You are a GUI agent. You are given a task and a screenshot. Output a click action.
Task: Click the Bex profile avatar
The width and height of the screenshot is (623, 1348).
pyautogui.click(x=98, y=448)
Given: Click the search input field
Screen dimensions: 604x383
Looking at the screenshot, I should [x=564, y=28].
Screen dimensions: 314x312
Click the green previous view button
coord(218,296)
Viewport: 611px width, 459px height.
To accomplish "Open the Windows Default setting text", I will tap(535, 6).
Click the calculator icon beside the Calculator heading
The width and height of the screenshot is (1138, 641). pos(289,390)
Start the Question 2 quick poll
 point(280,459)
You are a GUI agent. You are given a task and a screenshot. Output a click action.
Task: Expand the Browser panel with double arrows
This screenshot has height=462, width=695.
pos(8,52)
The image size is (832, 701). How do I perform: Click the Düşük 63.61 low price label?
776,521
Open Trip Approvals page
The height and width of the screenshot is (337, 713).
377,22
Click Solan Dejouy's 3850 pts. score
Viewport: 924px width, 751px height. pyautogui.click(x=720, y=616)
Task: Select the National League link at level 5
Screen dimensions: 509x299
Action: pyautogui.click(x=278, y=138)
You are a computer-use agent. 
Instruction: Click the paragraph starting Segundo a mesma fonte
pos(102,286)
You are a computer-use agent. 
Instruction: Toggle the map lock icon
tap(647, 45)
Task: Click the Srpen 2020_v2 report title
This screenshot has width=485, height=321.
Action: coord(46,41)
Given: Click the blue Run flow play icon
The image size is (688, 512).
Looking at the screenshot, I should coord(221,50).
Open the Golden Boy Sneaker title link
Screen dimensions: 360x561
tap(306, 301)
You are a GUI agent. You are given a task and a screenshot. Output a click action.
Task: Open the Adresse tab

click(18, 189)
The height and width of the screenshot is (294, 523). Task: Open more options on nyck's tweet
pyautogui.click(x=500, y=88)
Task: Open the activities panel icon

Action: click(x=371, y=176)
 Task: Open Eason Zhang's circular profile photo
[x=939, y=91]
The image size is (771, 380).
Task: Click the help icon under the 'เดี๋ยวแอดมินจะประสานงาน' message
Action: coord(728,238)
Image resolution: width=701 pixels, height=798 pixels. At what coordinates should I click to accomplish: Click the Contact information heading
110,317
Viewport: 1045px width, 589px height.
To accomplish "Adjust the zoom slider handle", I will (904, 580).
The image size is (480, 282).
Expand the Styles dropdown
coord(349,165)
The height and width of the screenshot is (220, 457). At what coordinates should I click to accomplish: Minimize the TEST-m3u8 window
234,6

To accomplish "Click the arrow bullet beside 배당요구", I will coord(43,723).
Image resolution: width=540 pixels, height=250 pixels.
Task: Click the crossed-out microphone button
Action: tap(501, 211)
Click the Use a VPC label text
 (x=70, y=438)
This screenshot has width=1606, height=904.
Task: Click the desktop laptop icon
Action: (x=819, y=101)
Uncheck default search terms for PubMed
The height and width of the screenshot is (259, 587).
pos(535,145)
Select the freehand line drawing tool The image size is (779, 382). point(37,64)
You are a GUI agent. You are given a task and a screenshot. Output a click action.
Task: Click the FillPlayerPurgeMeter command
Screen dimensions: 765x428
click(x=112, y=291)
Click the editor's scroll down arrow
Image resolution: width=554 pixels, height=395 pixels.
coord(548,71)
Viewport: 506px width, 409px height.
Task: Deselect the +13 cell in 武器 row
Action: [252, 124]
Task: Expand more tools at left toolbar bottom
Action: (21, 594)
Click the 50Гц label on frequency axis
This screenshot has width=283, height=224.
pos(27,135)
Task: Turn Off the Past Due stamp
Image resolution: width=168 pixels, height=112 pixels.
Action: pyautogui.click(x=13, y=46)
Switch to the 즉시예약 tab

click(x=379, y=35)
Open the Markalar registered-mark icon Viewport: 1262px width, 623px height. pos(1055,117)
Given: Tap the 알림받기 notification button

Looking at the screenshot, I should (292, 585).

○ ○ ○ ○ ○ ○ ○

PROBLEM TO WORK ON
Once you have read the entries, repeat them all exactly.

RESPONSE BELOW
You are a GUI agent. You are given a task and a screenshot. Output a click action.
Task: Click the Bex profile avatar
The width and height of the screenshot is (623, 1348).
pyautogui.click(x=98, y=448)
Given: Click the search input field
Screen dimensions: 604x383
Looking at the screenshot, I should [x=564, y=28].
Screen dimensions: 314x312
Click the green previous view button
coord(218,296)
Viewport: 611px width, 459px height.
To accomplish "Open the Windows Default setting text", I will tap(535, 6).
Click the calculator icon beside the Calculator heading
The width and height of the screenshot is (1138, 641). pos(289,390)
Start the Question 2 quick poll
 point(280,459)
You are a GUI agent. You are given a task and a screenshot. Output a click action.
Task: Expand the Browser panel with double arrows
This screenshot has height=462, width=695.
pos(8,52)
The image size is (832, 701). How do I perform: Click the Düşük 63.61 low price label?
776,521
Open Trip Approvals page
The height and width of the screenshot is (337, 713).
377,22
Click Solan Dejouy's 3850 pts. score
Viewport: 924px width, 751px height. pyautogui.click(x=720, y=616)
Task: Select the National League link at level 5
Screen dimensions: 509x299
Action: pyautogui.click(x=278, y=138)
You are a computer-use agent. 
Instruction: Click the paragraph starting Segundo a mesma fonte
pos(102,286)
You are a computer-use agent. 
Instruction: Toggle the map lock icon
tap(647, 45)
Task: Click the Srpen 2020_v2 report title
This screenshot has width=485, height=321.
Action: coord(46,41)
Given: Click the blue Run flow play icon
The image size is (688, 512).
Looking at the screenshot, I should coord(221,50).
Open the Golden Boy Sneaker title link
Screen dimensions: 360x561
tap(306, 301)
You are a GUI agent. You are given a task and a screenshot. Output a click action.
Task: Open the Adresse tab

click(18, 189)
The height and width of the screenshot is (294, 523). Task: Open more options on nyck's tweet
pyautogui.click(x=500, y=88)
Task: Open the activities panel icon

Action: click(x=371, y=176)
 Task: Open Eason Zhang's circular profile photo
[x=939, y=91]
The image size is (771, 380).
Task: Click the help icon under the 'เดี๋ยวแอดมินจะประสานงาน' message
Action: coord(728,238)
Image resolution: width=701 pixels, height=798 pixels. At what coordinates should I click to accomplish: Click the Contact information heading
110,317
Viewport: 1045px width, 589px height.
To accomplish "Adjust the zoom slider handle", I will (904, 580).
The image size is (480, 282).
Expand the Styles dropdown
coord(349,165)
The height and width of the screenshot is (220, 457). At what coordinates should I click to accomplish: Minimize the TEST-m3u8 window
234,6

To accomplish "Click the arrow bullet beside 배당요구", I will coord(43,723).
Image resolution: width=540 pixels, height=250 pixels.
Task: Click the crossed-out microphone button
Action: tap(501, 211)
Click the Use a VPC label text
 (x=70, y=438)
This screenshot has width=1606, height=904.
Task: Click the desktop laptop icon
Action: (x=819, y=101)
Uncheck default search terms for PubMed
The height and width of the screenshot is (259, 587).
pos(535,145)
Select the freehand line drawing tool The image size is (779, 382). point(37,64)
You are a GUI agent. You are given a task and a screenshot. Output a click action.
Task: Click the FillPlayerPurgeMeter command
Screen dimensions: 765x428
click(x=112, y=291)
Click the editor's scroll down arrow
Image resolution: width=554 pixels, height=395 pixels.
coord(548,71)
Viewport: 506px width, 409px height.
Task: Deselect the +13 cell in 武器 row
Action: [252, 124]
Task: Expand more tools at left toolbar bottom
Action: (21, 594)
Click the 50Гц label on frequency axis
This screenshot has width=283, height=224.
pos(27,135)
Task: Turn Off the Past Due stamp
Image resolution: width=168 pixels, height=112 pixels.
Action: pyautogui.click(x=13, y=46)
Switch to the 즉시예약 tab

click(x=379, y=35)
Open the Markalar registered-mark icon Viewport: 1262px width, 623px height. pos(1055,117)
Given: Tap the 알림받기 notification button

Looking at the screenshot, I should (292, 585).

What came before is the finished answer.